Rotation or plane-parallel expansion can possibly explain the asymmetric nature of the line profiles of some of our sources. This can be indicated by a position gradient with respect to the phase centre when consistently observed in both lines (e.g. Ramstedt et al. 2018, 2020; Vlemmings et al. 2018). Such a central position gradient is observed in the S-stars DY Gem in RA, FU Mon in both RA and Dec, RZ Sgr in RA, T Cet and T Sgr in RA and Dec, and in the M-star R Dor in RA and Dec.

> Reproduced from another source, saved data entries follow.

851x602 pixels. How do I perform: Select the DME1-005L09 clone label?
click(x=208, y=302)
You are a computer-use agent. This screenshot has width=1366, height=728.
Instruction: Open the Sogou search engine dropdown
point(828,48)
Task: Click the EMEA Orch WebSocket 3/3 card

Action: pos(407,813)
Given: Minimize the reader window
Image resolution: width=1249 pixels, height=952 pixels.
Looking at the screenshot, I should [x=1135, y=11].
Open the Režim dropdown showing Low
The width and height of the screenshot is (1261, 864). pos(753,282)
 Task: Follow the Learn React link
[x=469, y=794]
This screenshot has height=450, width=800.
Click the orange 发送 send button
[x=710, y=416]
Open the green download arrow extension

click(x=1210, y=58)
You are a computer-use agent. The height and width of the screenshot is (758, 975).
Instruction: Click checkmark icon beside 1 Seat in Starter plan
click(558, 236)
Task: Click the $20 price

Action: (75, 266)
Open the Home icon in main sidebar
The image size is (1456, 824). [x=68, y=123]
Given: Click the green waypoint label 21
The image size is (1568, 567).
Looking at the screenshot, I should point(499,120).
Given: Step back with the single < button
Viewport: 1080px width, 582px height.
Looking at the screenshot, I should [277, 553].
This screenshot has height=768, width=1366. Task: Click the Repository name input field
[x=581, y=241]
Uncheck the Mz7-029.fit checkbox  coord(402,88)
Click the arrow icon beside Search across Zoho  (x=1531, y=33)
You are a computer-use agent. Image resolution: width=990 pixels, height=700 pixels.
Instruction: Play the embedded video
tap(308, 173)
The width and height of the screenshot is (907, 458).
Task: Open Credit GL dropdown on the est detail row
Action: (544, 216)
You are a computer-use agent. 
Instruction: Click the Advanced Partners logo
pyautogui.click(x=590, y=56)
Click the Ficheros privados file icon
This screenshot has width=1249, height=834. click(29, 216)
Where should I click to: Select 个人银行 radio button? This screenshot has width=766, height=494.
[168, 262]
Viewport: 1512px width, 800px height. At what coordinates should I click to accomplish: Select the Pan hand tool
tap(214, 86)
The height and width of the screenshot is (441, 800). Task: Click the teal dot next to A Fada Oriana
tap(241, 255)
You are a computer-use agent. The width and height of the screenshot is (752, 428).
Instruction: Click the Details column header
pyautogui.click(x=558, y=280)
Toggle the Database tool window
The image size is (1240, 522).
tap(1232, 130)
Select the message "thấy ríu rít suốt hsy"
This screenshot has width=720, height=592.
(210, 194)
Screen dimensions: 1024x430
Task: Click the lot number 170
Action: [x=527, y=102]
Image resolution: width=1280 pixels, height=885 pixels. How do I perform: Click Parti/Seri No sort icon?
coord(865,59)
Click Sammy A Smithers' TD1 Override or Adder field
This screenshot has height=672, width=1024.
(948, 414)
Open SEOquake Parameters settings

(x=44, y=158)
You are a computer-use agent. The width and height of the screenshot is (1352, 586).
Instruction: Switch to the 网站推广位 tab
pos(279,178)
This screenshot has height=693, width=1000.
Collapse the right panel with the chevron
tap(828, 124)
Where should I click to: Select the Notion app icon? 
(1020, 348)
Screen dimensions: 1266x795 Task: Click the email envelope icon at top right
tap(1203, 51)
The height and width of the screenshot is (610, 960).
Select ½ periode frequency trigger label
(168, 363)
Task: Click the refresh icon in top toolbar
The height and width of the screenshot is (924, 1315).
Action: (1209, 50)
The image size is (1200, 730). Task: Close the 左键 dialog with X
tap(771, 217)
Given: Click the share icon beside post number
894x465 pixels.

Thanks to the high sensitivity offered by the ACA, unusual extended spiral structures are observed in the images of RZ Sgr and FU Mon, observable in both the 2–1 and 3–2 lines (Figs. A.1–A.4). For several sources (e.g. T Cet and UY Cen), the emission shows significant velocity asymmetry that is inconsistent with self-absorption but traces the dynamics of the CO gas (see Figs. A.5–A.6 for the channels maps of T Cet). The asymmetries listed above are believed to be intrinsic to the sources and therefore cannot be consistent with a spherically symmetric CSE.

We indicate in the last columns of Table 2 if the observed deviations from spherical symmetry are due to external (observational setups) or to internal processes for all the sources in our sample. Better observations, that is, either at higher resolution or sensitivity, are necessary for a more accurate representation of the shape of the sources that exhibit extrinsic asymmetrical features in order to draw pertinent conclusions as to whether they deviate from spherical symmetry or not. For the sources that present signs of intrinsic asymmetrical features, that is, not consistent with a smooth, symmetric outflow, further observations and modelling are needed to better understand the physical processes behind them.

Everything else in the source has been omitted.